(Excerpted passage)
--------

Divide columns
Task:List in column the information of employees whose salaries are more than 8000 in each department (ranking from high to low).
Python
1 | import pandas as pd |
2 | file = "E:/txt/EMPLOYEE.txt" |
3 | data=pd.read_csv(file,sep='\t') |
4 | sales_df = data[data['DEPT']=='Sales'].sort_values('SALARY',ascending=False).reset_index(drop=True) |
5 | sales_df['FULLNAME'] = sales_df['NAME']+' '+sales_df['SURNAME'] |
6 | sales_df = sales_df[['FULLNAME','SALARY']] |
7 | hr_df = data[data['DEPT']=='HR'].sort_values('SALARY',ascending=False).reset_index(drop=True) |
8 | hr_df['FULLNAME'] = hr_df['NAME']+' '+hr_df['SURNAME'] |
9 | hr_df = hr_df[['FULLNAME','SALARY']] |
10 | data = pd.concat([sales_df,hr_df],axis=1) |
11 | print(data) |
When dividing column in pandas, the index should be reset, otherwise empty data will appear.

--------

(Exercises)
A) List every column name from the employee file that the code on dividing columns reads from the loaded data.
B) According to the text on dividing columns, what must be reset when dividing columns in pandas, and what happens if it is not?
Rely only on the text above.

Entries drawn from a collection
--------

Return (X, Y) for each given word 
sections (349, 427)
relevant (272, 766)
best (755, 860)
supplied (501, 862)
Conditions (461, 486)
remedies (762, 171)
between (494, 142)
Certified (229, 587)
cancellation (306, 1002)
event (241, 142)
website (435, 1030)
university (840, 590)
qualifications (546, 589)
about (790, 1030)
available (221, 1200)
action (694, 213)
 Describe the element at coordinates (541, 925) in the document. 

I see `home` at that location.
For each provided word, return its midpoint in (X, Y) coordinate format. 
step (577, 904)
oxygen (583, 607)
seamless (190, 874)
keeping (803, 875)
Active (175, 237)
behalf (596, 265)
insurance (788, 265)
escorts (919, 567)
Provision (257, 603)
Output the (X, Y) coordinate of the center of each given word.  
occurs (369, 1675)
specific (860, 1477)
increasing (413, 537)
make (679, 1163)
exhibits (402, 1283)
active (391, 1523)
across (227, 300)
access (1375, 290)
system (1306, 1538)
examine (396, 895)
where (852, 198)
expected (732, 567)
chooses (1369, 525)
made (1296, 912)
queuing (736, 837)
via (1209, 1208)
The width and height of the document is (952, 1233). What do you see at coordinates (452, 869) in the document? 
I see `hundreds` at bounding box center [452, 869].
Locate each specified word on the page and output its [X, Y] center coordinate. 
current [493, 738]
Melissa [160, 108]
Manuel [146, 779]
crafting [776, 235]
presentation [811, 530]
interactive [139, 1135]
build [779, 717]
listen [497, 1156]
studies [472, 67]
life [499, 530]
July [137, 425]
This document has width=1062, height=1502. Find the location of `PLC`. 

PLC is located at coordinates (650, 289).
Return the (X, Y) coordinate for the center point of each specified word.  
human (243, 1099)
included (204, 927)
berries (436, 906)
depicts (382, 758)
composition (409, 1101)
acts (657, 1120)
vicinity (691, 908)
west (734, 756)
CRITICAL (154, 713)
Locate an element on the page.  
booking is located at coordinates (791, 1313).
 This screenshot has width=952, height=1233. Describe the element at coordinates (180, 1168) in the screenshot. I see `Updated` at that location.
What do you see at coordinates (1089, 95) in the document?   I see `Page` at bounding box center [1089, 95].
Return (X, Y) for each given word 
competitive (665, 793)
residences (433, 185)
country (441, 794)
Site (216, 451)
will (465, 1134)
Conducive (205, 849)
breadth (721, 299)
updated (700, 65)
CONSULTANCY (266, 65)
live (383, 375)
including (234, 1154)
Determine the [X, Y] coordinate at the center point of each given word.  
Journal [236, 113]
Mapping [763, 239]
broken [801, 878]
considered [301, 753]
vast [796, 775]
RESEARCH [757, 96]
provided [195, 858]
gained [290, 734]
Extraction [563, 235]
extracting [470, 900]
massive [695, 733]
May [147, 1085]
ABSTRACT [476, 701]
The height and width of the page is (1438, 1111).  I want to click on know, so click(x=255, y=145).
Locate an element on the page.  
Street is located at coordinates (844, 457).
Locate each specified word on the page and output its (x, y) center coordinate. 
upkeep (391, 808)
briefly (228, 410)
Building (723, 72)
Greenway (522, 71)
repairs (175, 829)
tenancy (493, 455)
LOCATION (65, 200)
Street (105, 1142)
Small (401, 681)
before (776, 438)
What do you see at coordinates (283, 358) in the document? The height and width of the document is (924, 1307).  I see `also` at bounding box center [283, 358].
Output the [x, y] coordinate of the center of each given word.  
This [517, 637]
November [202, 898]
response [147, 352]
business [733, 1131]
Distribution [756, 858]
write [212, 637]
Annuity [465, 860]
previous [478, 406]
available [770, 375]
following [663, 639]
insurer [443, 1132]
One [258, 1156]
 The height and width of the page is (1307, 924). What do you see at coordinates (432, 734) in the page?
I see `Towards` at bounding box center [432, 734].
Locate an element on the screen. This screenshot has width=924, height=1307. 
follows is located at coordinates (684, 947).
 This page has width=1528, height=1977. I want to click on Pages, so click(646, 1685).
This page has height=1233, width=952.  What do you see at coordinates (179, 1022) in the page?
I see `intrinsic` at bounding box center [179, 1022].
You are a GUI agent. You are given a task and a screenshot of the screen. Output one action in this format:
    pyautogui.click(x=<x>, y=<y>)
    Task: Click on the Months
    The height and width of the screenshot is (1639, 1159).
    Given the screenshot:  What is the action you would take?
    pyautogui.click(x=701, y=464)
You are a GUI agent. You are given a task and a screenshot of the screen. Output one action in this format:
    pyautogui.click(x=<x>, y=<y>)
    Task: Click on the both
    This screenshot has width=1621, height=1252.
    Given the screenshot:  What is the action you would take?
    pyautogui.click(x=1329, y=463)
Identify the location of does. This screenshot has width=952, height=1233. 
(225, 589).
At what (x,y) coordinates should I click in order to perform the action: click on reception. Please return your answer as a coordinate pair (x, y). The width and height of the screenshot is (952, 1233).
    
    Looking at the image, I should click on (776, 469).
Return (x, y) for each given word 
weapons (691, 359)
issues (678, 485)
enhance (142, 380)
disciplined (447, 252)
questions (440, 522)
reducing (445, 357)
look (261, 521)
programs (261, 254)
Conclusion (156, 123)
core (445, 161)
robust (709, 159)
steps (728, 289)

--------

(Activity answers)
A) DEPT, SALARY, NAME, SURNAME

B) The index must be reset, otherwise empty data will appear.